We have not only the rule of law but its ongoing expansion. In one area of life after another, this expansion marks a victory of procedure over moral judgment. Formal law expands as legislatures continue to grind out statutes and the courts pronounce more or less imaginative interpretations of these statutes. One may recall Mark Twain’s comment that no man’s property or liberty is safe while the legislature is sitting. The United States is the most litigation—prone society on earth. Lawyers proliferate and become participants in more and more transactions between individuals, despite their well-known unpopularity (witness all those lawyer jokes). But law—like procedures have expanded far beyond the official legal system. Every self-respecting profession must have its so-called code of ethics. Since no one knows any longer what, say, a physician should morally do, his professional association obligingly fills the gap by providing a code of behavior.

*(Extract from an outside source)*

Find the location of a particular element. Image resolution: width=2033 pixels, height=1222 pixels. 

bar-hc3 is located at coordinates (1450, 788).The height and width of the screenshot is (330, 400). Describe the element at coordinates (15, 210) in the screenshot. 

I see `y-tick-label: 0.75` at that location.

“Ethics” here is a procedural substitute for moral judgment: Follow the procedure, and no one will be able to blame you (or—not so incidentally—be encouraged to sue you). “Medical ethics,” “business ethics,” “military ethics,” and, for all I know, the “ethics” of podiatrists and temporary typists all supply procedural manuals that serve in the absence of moral convictions. (This is not a wild flight of fancy. The other day, in my university, I overheard a full-time secretary reproaching a part-time receptionist for “unprofessional conduct.”)
In the course of my own career in the academic world, procedures have multiplied astronomically. The reason for this is, quite simply, that no one is trusted any more to make an intelligent judgment (let alone a moral one) in cases of hiring, promotion, tenure, or even in grading an undergraduate examination. Decisions on promotion and tenure are routinely based on such procedural criteria as number of publications in peer-reviewed journals and scores of approval in student evaluations (and never mind that the reviewing “peers” are typically closed cliques of ideological or methodological sectarians, and that the evaluating students are barely one step beyond illiteracy). A great achievement of the feminist movement has been to introduce contractual thinking into the heart of private life, between lovers and spouses, parents and children.

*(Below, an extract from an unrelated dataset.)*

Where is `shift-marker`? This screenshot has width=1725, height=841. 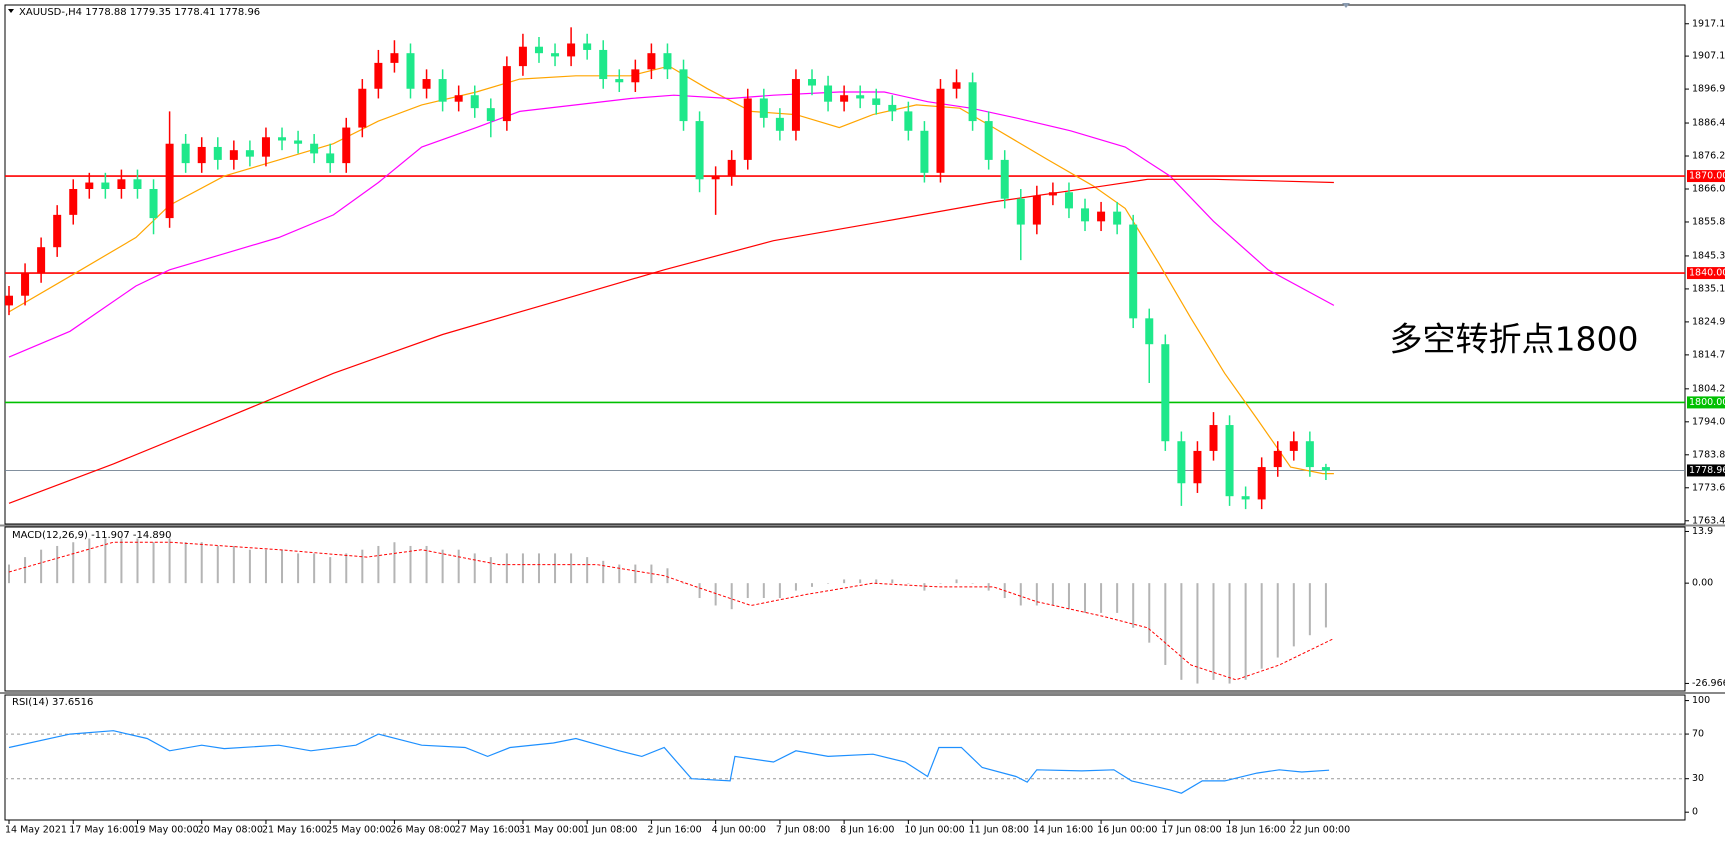 shift-marker is located at coordinates (1346, 6).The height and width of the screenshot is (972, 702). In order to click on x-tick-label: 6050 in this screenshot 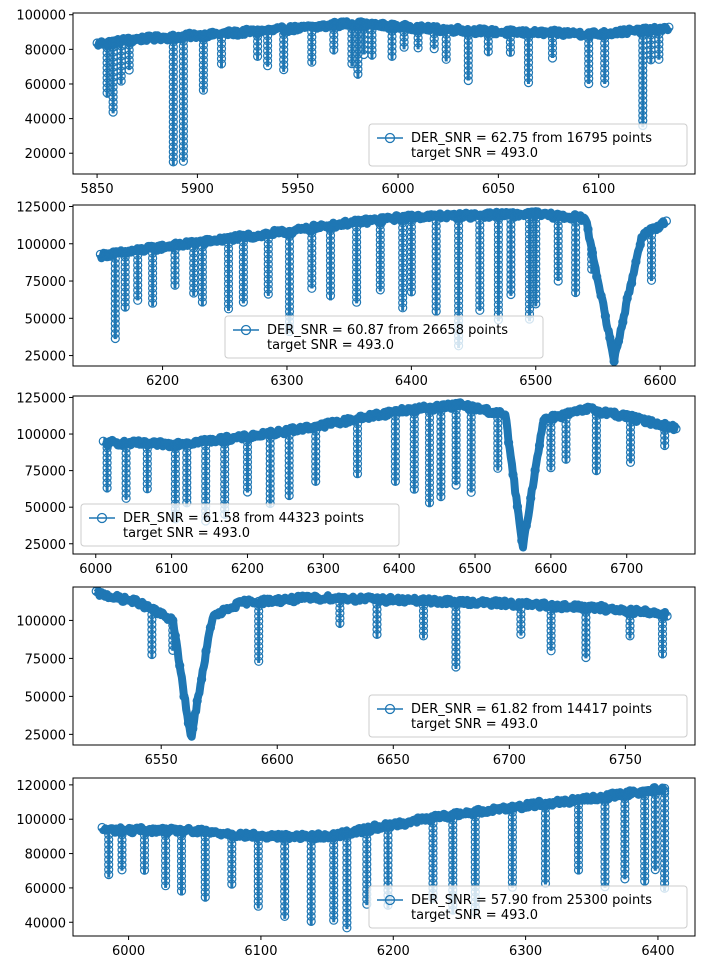, I will do `click(498, 190)`.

Some of these excesses may yet be rolled back. Some particularly surreal laws may be revoked. Some lawyers may have to look for more productive employment and some professors may regain a measure of confidence. On the whole, however, we will have to resign ourselves to the rule of law. But let’s not pretend that this is moral progress.
Peter L. Berger is Senior Advisor to the Institute on Religion and Public Life and a member of the Editorial Board of First Things.